Born in Egypt’s Alexandria in 1926, Youssef Chahine was educated at private schools, including the elite, English-language Victoria College, the city’s pre-eminent high school. He was fascinated by theater and the performing arts at an early age and, still in his teens, Chahine convinced his parents to let him travel to Hollywood to study acting. From 1946 to 1948 he studied at the Pasadena Playhouse outside Los Angeles and, upon returning to Egypt, landed apprentice work with an Italian documentary filmmaker, Gianni Vernuccio, and found another Italian mentor in Alvisi Orfanelli, an influential figure in Egypt's cinema history.

Since the mid-twentieth-century, Cairo ha been known as the Hollywood of the Middle East, and its studios annually produced scores of films that were seen in theaters throughout the Arab world. It was this tradition that Chahine entered when he made his first film, Baba Amine (Father Amine), in 1950. Chahine followed this film with Ibn el Nil (Son of the Nile; 1951) for which he was invited to the Cannes Film festival.
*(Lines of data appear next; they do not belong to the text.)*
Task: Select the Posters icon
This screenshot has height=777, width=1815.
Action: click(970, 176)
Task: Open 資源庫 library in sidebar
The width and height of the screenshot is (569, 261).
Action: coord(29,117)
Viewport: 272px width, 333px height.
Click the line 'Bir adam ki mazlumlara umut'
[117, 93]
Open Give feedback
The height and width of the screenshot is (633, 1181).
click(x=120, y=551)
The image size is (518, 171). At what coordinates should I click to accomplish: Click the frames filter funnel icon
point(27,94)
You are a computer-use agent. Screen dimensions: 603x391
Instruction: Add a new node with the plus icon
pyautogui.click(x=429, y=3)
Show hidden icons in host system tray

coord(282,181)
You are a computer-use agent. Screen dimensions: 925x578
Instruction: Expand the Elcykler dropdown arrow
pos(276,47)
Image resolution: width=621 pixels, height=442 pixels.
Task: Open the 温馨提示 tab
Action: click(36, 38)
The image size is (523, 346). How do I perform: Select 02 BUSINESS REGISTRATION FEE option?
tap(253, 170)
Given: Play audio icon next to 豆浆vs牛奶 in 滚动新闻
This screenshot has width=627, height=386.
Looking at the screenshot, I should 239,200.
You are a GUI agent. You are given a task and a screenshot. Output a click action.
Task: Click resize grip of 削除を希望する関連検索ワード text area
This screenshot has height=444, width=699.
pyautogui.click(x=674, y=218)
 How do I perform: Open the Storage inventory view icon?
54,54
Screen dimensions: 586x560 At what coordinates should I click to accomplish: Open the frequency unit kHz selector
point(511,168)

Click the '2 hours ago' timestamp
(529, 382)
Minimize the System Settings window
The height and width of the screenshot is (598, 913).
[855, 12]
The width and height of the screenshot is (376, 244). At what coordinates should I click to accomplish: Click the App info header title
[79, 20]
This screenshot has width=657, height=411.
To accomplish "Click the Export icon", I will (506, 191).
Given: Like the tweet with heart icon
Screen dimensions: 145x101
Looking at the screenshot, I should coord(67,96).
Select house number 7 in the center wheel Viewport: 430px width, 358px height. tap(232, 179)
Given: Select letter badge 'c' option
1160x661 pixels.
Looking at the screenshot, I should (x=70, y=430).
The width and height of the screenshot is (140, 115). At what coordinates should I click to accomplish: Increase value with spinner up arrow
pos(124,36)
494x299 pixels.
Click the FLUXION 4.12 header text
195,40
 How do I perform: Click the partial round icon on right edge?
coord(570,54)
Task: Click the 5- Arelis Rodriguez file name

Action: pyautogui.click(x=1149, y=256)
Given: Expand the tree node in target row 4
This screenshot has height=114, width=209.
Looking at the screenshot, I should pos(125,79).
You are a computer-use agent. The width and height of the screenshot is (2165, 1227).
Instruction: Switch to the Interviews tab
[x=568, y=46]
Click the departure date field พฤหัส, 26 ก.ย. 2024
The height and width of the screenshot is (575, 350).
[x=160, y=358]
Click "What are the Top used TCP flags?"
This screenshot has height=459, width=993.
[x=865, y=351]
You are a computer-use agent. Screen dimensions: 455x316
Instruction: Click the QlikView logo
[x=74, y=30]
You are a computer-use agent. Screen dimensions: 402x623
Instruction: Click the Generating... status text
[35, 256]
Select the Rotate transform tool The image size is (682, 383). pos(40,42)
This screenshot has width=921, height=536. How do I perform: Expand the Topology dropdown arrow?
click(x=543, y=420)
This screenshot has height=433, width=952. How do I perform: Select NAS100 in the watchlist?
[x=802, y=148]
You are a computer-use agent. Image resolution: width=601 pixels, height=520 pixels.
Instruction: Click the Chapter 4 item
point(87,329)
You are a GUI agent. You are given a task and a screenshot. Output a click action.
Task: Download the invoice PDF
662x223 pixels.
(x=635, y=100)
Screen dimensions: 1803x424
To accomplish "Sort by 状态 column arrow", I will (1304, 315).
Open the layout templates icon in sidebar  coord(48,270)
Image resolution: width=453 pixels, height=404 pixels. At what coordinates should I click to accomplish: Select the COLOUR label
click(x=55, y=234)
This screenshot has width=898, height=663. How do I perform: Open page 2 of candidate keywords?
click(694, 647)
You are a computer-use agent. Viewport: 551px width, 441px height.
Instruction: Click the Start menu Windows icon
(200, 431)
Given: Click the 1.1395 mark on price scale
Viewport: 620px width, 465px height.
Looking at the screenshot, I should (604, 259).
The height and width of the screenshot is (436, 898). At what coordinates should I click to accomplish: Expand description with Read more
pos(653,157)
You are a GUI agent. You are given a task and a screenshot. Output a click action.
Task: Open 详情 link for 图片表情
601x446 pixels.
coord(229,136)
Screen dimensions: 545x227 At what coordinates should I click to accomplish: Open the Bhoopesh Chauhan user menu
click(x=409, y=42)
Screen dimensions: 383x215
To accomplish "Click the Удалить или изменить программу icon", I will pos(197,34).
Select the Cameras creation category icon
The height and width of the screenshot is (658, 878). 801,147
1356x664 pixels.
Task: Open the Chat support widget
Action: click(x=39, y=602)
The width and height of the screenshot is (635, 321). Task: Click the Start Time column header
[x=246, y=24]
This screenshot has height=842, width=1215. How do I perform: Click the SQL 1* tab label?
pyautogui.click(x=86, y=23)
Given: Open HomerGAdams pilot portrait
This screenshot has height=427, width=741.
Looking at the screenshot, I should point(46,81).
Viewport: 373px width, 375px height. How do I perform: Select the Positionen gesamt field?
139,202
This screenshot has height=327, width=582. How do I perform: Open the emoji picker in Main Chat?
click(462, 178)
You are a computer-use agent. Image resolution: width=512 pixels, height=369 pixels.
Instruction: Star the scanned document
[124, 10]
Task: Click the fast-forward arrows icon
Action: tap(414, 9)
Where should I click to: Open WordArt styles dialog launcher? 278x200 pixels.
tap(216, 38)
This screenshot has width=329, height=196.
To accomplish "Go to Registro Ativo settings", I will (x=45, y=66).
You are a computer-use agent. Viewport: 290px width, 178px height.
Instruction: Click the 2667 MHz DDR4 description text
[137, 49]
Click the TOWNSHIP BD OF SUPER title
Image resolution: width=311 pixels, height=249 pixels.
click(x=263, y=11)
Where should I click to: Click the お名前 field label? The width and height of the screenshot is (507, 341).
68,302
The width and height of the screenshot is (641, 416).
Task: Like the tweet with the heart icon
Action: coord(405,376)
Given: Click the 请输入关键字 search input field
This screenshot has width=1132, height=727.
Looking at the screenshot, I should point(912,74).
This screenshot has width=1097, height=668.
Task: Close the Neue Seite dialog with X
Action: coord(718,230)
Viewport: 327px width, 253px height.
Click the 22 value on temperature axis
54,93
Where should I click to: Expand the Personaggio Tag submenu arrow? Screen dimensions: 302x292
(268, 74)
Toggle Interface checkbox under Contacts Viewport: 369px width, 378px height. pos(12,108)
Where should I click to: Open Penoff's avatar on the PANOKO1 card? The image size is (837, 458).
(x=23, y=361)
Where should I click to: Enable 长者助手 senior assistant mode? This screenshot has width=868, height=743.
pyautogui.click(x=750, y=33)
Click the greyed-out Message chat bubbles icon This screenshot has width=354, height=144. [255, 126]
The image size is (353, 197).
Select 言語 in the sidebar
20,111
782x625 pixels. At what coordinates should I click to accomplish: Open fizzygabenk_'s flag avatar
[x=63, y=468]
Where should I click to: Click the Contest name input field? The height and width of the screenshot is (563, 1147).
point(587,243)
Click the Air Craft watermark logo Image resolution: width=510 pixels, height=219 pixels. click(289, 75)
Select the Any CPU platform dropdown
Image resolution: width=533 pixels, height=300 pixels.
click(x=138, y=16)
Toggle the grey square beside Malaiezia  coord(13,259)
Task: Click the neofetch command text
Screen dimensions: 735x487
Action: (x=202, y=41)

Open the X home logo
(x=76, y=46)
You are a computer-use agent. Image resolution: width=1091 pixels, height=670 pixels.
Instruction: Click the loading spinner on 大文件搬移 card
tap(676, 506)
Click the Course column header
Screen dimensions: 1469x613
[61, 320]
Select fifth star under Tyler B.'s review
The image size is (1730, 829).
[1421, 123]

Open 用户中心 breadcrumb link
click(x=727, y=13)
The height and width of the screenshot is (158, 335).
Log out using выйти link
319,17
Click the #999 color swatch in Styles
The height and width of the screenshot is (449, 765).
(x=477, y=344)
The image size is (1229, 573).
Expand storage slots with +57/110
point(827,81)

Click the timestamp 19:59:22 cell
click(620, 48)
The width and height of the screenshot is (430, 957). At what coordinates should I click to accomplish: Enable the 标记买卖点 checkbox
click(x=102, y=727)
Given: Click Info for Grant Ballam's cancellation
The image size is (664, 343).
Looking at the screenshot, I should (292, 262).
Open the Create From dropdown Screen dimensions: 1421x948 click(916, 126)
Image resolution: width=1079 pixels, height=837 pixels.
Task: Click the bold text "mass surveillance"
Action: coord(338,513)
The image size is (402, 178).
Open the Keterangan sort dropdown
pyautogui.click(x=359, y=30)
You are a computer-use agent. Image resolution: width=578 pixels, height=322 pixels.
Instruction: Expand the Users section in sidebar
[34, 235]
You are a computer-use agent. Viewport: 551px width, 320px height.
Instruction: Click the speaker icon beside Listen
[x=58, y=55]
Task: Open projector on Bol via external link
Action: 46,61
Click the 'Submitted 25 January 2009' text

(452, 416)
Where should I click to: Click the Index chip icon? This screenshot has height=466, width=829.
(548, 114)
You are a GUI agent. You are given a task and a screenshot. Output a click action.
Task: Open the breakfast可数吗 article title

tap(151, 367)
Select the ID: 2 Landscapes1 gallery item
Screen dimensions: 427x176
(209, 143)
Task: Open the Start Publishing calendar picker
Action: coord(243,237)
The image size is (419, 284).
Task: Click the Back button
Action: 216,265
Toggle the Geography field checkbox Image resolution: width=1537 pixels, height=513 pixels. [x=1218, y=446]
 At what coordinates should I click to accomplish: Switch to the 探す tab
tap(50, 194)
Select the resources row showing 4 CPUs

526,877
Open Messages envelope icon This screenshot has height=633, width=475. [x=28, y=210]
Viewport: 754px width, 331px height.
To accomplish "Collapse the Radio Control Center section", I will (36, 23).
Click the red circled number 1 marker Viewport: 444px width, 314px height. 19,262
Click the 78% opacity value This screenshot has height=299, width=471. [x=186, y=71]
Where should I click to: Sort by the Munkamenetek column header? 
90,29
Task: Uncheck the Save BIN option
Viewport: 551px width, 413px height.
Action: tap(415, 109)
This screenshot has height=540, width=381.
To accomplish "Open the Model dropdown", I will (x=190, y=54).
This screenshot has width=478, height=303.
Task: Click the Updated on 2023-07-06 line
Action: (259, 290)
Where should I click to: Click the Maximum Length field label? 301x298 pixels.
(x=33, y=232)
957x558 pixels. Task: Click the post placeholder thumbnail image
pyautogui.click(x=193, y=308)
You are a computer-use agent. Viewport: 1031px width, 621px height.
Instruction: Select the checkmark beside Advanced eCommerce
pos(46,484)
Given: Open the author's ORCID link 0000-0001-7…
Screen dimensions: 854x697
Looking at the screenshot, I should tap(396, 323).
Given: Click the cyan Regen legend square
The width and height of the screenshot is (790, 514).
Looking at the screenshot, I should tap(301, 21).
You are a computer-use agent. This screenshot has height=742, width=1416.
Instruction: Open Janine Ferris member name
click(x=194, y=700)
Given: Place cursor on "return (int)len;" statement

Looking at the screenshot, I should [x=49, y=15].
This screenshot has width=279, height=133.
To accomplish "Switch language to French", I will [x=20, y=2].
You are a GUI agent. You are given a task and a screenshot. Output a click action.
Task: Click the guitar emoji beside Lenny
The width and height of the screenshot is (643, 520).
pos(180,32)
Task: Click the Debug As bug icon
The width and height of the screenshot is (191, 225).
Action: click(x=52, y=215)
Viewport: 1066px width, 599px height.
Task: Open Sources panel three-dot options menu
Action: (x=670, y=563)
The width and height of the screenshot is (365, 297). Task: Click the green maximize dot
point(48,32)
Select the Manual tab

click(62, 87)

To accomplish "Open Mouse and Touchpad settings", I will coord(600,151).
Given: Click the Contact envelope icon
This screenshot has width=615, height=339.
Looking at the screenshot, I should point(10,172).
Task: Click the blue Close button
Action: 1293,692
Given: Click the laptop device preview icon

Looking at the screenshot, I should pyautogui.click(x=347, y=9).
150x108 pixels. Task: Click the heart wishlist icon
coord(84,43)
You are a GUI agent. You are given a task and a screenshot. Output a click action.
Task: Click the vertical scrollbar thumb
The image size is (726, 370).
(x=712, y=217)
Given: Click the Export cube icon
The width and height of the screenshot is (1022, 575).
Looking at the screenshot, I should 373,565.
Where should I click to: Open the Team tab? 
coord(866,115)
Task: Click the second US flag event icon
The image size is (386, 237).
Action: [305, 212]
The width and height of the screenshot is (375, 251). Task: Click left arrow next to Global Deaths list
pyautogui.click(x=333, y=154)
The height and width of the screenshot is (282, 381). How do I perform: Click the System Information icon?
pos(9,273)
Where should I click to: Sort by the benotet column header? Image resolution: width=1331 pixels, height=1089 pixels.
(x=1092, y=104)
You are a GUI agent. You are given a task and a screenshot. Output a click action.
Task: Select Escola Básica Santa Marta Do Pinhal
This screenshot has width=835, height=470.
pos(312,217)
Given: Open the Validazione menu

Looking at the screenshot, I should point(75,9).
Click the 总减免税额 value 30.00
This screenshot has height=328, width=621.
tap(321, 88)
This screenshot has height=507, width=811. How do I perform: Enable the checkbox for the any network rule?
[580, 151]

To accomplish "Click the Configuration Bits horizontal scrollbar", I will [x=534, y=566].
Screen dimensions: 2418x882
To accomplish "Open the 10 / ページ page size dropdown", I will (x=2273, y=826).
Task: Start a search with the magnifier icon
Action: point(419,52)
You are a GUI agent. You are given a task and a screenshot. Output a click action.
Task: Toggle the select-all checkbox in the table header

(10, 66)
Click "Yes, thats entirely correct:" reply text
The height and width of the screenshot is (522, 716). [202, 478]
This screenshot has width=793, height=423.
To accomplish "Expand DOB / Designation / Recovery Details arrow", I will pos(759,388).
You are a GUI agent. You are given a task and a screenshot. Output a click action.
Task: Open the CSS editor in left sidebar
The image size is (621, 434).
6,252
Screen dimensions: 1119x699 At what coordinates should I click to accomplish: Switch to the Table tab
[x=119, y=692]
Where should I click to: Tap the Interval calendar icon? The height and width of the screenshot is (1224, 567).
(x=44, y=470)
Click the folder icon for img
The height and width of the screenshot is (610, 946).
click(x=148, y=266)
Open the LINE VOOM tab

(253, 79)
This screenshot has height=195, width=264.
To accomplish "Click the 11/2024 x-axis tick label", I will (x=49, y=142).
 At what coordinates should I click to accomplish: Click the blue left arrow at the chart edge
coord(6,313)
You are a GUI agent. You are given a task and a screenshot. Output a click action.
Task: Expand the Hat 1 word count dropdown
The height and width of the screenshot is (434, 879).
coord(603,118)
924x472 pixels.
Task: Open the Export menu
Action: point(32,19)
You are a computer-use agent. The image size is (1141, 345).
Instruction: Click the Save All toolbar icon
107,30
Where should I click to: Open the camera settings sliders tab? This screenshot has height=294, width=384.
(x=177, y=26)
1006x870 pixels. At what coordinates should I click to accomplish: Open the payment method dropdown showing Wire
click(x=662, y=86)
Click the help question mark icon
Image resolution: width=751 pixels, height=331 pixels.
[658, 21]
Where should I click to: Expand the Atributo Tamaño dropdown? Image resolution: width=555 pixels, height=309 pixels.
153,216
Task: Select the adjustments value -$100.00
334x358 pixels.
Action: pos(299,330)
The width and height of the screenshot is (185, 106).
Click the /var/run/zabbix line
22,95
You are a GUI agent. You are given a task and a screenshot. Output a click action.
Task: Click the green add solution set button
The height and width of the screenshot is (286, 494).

In 1958, his reputation as one of the Arab world's most exciting new filmmakers was sealed with the release of Bab el Hadid (Central Station), the story of a lowly newspaper vendor whose love for a co-worker drives him to murder.

Chahine's works have sometimes cast a critical eye on contemporary Egyptian society. With his 1964 work Fajr Yom Jadid (Dawn of a New Day), Chahine depicts Egypt’s widening social stratification between rich and poor. Soon after completion of that project, Chahine entered into voluntary exile in Lebanon and went on to create The Ring Seller (1965), termed one of the best musical comedies of Arab cinema. This he followed with the Lebanese-Egyptian-Spanish co-production Rimal al-Dhahab (Sands of Gold ; 1967), a remake of the bullfighting film Blood and Sand (1922 and 1941). Delays in filming and the eventual box-office failure of Rimal al-Dhahab caused the director to return to Egypt.

After the Six Day War in 1967, Chahine was selected to helm the first Soviet-Egyptian co-production, Al-Nas f'il-Nil (People of the Nile; 1968-1972), about the building of the Aswan Dam. Neither government was pleased with the final results and the film underwent extensive editing before finally being released theatrically in 1972. In the interim, Chahine directed Al-Ard (The Land; 1969), an ambitious adaptation of a popular novel that tied together several of the director's favorite themes of social milieu.

In 1970, Chahine was awarded a Golden Tanit at the Carthage Festival. With Le Moineau (1973), he directed the first Egypt-Algeria co-production. He won a Silver Bear in Berlin for Iskandariya... lih? (Alexandria … Why?; 1978), the first installment in what proved to be an autobiographic trilogy, completed with Haduta Misriya (An Egyptian Story; 1982) and Iskandariya, Kaman ou Kaman (Alexandria Again and Again; 1990).



In 1992, Jacques Lassalle invited him to stage a piece of his choice for Comédie Française: Chahine chose to adapt Albert Camus' Caligula, which proved hugely successful. The same year he began writing El Mohager (The Emigrant,1994), a story inspired by the Biblical character of Joseph, son of Jacob. In 1997, 46 years and 5 invitations later, he was again selected Hors Competition in Cannes with the film Al Massir (Destiny; 1997).

At age 81, Chahine finished his 45th film Heya Fawda (This is Chaos), released in Egypt in early 2008. The film was selected at Venice Film Festival and Toronto International Film Festival. In June of 2008, Chahine suffered a brain hemorrhage. Youssef Chahine passed away in July, 2008.